All charity donors will have one assumes some level of interest in how the funds they give to a charity are used. As stated in an earlier blog the question of such application (“focus, focus, focus”) is often the key determinant for me in making initial charity choices and additional donations to those chosen charities. The core issue of how funds are used in getting most value and maximum beneficial impact for the charity and their donors may seem a very complex one to answer when asked. However as explained in a recent US magazine article (“The Rwanda Cure” by Robert Langreath (Forbes – October 29th 2007)), the applying of some simple concepts in execution can bring very major benefits and rewards in delivering charitable benefits and best use of funds.

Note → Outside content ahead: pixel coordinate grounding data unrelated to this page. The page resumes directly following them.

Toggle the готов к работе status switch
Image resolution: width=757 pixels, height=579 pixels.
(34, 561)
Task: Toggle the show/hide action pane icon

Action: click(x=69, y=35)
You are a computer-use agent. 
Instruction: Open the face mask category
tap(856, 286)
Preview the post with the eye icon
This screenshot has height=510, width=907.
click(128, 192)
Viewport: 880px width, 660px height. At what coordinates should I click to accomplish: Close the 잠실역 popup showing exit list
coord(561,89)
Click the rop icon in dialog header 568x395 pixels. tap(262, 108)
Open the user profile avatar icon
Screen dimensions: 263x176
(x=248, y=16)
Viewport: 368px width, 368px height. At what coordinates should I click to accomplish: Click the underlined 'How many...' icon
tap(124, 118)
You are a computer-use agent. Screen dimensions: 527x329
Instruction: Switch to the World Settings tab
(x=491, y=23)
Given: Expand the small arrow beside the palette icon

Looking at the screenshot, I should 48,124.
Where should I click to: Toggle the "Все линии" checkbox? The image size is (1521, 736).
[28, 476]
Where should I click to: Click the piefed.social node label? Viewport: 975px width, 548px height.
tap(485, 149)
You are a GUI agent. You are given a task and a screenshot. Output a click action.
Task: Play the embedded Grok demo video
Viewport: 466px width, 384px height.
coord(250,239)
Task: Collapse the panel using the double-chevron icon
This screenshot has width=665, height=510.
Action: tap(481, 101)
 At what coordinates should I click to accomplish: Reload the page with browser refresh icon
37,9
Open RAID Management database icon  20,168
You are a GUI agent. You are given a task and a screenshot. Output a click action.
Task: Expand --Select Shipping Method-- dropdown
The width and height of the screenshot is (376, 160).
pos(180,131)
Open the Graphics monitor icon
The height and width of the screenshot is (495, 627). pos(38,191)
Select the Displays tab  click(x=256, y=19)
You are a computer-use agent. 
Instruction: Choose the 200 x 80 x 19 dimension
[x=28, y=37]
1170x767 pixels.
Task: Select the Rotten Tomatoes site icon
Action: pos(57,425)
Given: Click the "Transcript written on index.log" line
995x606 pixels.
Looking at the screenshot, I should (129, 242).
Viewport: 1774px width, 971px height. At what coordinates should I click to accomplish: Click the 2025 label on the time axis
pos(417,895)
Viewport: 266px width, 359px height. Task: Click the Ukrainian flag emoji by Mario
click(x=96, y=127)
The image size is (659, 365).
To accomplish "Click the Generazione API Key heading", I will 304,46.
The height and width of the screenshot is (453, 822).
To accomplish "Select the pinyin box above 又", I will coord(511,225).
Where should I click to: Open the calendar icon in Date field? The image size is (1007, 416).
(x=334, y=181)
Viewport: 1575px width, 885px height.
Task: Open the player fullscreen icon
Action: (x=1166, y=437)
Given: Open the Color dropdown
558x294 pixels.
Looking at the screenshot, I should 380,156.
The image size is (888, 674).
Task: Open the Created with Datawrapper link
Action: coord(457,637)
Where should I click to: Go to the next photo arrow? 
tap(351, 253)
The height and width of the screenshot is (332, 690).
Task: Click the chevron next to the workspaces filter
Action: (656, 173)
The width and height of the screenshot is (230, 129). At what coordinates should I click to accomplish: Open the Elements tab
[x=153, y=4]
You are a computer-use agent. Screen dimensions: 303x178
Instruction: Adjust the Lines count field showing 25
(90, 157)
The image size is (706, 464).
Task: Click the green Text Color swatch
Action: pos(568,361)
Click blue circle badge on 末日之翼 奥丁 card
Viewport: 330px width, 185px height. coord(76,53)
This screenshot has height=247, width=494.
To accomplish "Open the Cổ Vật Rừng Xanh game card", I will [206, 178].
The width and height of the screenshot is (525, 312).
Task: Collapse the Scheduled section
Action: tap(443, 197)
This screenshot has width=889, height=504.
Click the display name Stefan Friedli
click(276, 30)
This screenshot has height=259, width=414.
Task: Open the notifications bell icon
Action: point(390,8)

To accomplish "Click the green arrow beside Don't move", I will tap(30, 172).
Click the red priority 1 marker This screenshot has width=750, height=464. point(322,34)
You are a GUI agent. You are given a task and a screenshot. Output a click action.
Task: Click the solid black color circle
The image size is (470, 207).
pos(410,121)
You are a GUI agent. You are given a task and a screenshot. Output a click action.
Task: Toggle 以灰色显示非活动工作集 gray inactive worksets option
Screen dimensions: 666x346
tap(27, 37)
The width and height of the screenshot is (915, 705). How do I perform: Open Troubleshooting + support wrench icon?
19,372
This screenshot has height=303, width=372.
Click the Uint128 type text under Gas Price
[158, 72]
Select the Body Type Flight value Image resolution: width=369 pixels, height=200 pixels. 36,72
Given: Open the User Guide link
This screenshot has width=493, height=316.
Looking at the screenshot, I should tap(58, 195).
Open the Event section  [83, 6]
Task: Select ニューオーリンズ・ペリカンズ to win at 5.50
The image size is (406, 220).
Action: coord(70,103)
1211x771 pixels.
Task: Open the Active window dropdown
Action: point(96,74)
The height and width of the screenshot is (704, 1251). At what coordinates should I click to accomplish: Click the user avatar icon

This article drives home some very simple but major home truths especially in relation to Africa, that it isn’t just about pouring major sums of money in. While the focus in the media is often on headline grabbing major cures being needed in controlling HIV, malaria and other killers, the major issue is often not new technology but simply better logistics. Many practical and cheap solutions already exist such as the million annual malaria deaths which could be dramatically reduced by provision of $5 mosquito bed nets; the 1.6 million deaths per year from severe diarrhea could be prevented by use of 25 cents oral rehydration fluid treatments;and $1 antibiotics could cure many of the 1.8 million deaths per annum from bacterial pneumonia. So what is the problem? Sadly the simple fact that while these solutions exist they are not being applied or easily made available, especially given much of Africa’s population lives in rural villages and not near clinics. The article using an example in Rwanda shows how simple investments in a skeletal health system with recruiting of nurses not doctors, and no high tech equipment except a few microscopes and use of simple, cheap and generic treatments can have dramatic results. As one expert states, “In the real world money and technology is 5% of the solution; 95% is implementation”.

How does this impact when making one’s charitable donations especially where overseas activities are involved? Many charities would I am sure state they are limited in what they can do, not least because of funds constraints. However what I believe this article underlines for me, is why one should support charities that operate in Africa and similar regions, on health or social issues that are often hard to relate to from the comfort of the UK, but can show they are alert to and communicating this awareness of logistics and execution of delivery in what they do and how they use funds donated.

Examples such as Lepra in tackling leprosy; Sightsavers International in tackling river blindness and cataracts; and Womankind in partnering with others to help disadvantaged women exercise their rights and independence are charities I already donate to but on rechecking score highly in this regard. All these charities have for some time shown how by following a micro economy approach in coverage at a village or community level or by mobile treatment and operating theatres, they can apply cheap preventive treatment or implement practical solutions at little cost. Sightsavers website stating river blindness has a 5 pence cure or it only costs £17 for a cataract operation to avoid blindness is indicative of a very simple communication strategy that evidences this awareness well.

Suffice to say that applying this filter and charities communicating their awareness of it in how they operate in showing “value for money”, will be important for me in deciding levels of donations to such charities going forward.